• [Task brief]:
Leave out the pictures and copy each record below exactly.

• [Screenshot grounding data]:
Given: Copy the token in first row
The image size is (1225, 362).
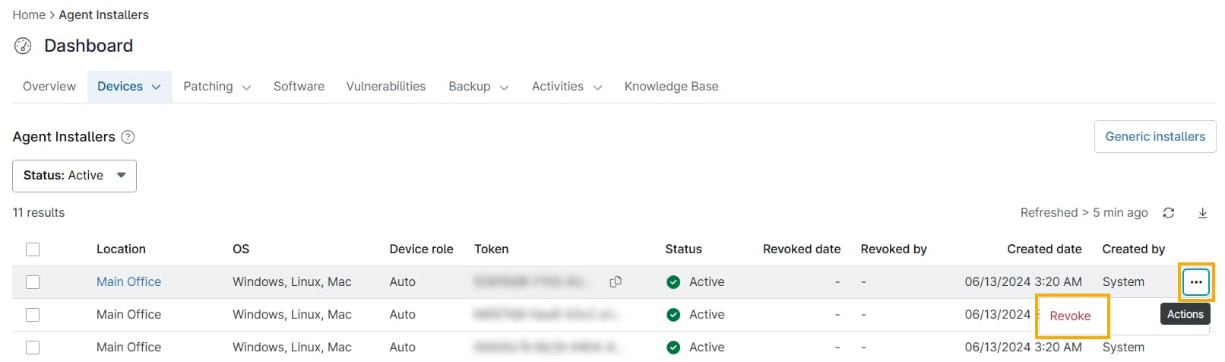Looking at the screenshot, I should tap(616, 281).
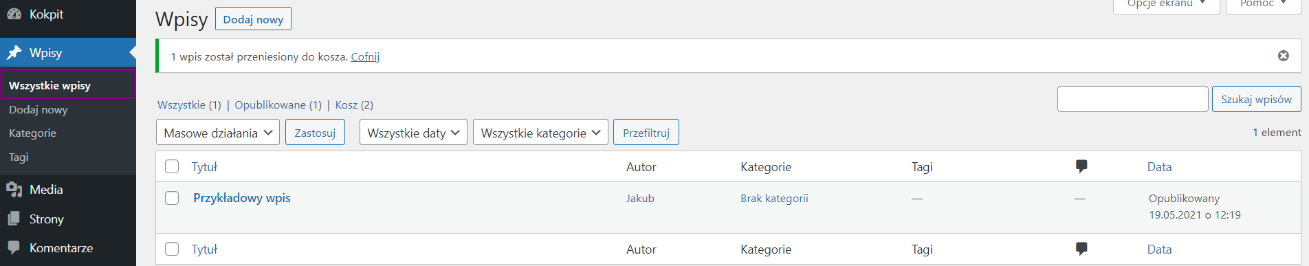1309x266 pixels.
Task: Select Kategorie in the sidebar submenu
Action: 32,133
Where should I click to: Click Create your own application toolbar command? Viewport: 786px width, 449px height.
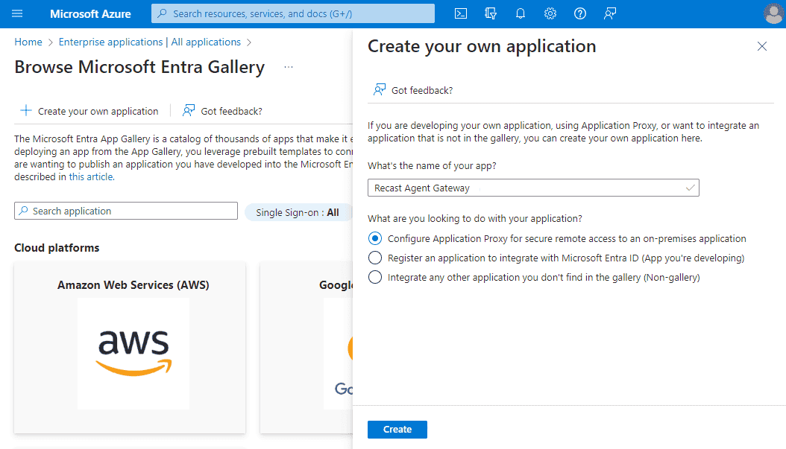tap(89, 111)
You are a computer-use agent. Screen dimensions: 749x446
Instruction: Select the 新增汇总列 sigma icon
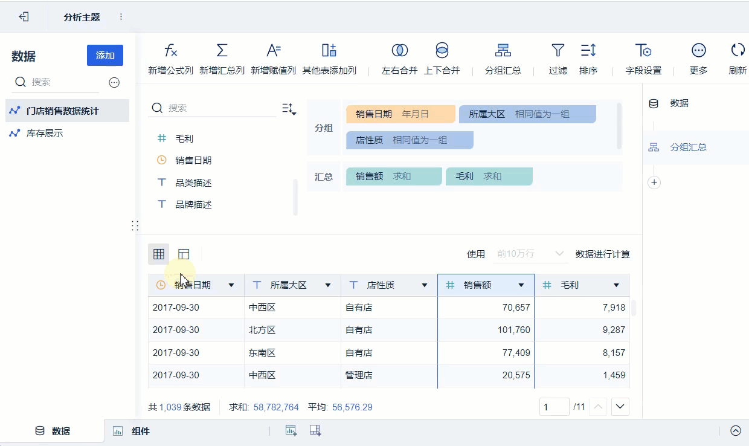click(222, 51)
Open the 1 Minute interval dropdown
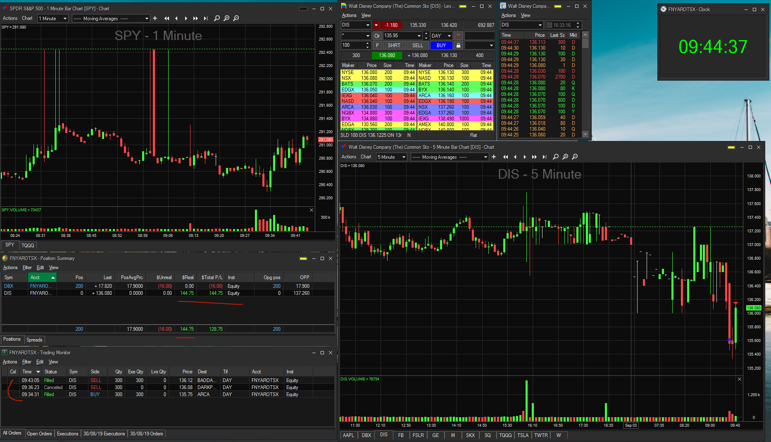The width and height of the screenshot is (771, 442). [53, 19]
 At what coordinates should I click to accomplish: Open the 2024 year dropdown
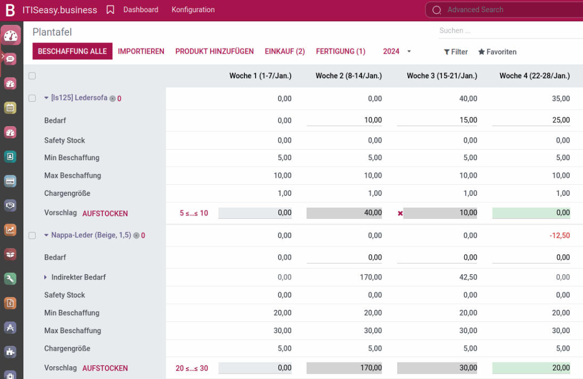click(x=397, y=52)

• [Response area]:
Given: Copy the token in first row
The image size is (1225, 362).
Looking at the screenshot, I should tap(616, 281).
1309x266 pixels.
Task: Select Kategorie in the sidebar submenu
Action: 32,133
Where should I click to: Click Create your own application toolbar command? Viewport: 786px width, 449px height.
tap(89, 111)
You are a computer-use agent. Screen dimensions: 749x446
Instruction: Select the 新增汇总列 sigma icon
click(222, 51)
Open the 1 Minute interval dropdown
The width and height of the screenshot is (771, 442). [53, 19]
 At what coordinates should I click to accomplish: Open the 2024 year dropdown
click(x=397, y=52)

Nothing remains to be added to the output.